De Almeida a Santiago do Cacém
Aquando do anúncio de encerramento de balcões da Caixa Geral de Depósitos, já neste ano, os eleitos em várias autarquias tomaram partido contra a imposição da administração do banco público. Há exemplos nas freguesias de Almeida (distrito da Guarda) e do Sado (distrito de Setúbal), onde o BE não tem qualquer eleito, ou da Sobreda (concelho de Almada) e do Lavradio (concelho do Barreiro), onde o BE tem um eleito entre 19 e 13, respectivamente.
Também o encerramento de tribunais contou com a oposição pública dos eleitos locais. Nos concelhos do Barreiro (onde o BE não tem qualquer vereador eleito) e da Moita (onde tem um em nove), as autarquias colocaram-se ao lado das ordens dos advogados locais em protesto.
No plano da mobilidade, as autarquias de Alcácer do Sal, Grândola e Santiago do Cacém (onde o BE tem três em 236 eleitos) assumiram a participação em marchas lentas e concentrações pela requalificação do IC1, que atravessa aqueles concelhos.
Nem todos são iguais
Desde a génese do Poder Local Democrático, há inúmeros exemplos de lutas das populações em que participaram eleitos autárquicos e em que a acção dos órgãos municipais e das freguesias foram determinantes na manutenção e reforço dos serviços públicos dependentes do Poder Central. É certo que essa realidade tem uma distribuição desigual no território nacional, particularmente marcada pela composição das respectivas autarquias.

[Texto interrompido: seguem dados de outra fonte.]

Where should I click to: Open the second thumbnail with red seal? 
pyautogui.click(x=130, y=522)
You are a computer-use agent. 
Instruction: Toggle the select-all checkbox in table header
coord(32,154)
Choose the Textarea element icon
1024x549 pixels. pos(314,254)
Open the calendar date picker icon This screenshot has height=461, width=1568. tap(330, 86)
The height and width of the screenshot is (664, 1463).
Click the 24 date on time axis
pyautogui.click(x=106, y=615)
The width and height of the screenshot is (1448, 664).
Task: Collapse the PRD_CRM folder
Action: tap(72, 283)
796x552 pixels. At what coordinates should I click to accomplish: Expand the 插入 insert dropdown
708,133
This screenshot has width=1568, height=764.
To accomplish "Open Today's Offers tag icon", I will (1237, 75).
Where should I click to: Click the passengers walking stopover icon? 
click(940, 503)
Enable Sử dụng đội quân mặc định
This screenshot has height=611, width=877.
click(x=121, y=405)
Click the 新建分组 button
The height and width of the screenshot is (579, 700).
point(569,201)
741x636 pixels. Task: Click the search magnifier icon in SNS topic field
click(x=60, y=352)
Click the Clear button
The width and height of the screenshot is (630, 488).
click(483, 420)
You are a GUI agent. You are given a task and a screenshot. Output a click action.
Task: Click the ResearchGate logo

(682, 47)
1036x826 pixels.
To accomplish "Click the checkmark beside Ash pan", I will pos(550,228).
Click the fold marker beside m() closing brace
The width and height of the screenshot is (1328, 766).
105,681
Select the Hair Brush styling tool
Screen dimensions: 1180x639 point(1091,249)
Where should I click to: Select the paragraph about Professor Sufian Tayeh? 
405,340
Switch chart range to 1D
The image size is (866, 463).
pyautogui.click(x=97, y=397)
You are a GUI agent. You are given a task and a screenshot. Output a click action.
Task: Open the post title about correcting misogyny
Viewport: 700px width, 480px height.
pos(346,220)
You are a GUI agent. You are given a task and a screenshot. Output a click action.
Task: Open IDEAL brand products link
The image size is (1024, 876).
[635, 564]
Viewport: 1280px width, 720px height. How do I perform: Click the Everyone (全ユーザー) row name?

As opções políticas dos governos dos últimos 40 anos e os seus protagonistas não são separáveis. A intervenção dos eleitos locais na defesa dos serviços públicos e a sua filiação partidária também não se podem desligar das assimetrias no que toca à sua participação nas lutas das populações que os elegeram.
As generalizações são arriscadas e quase nunca acertam. A frase fácil da líder do BE, procurando atingir todos por igual e o Poder Local enquanto espaço de democracia, não só esbarra na realidade como é inaceitável e incompreensível à luz da história de intervenção de milhares de homens e mulheres nas autarquias locais.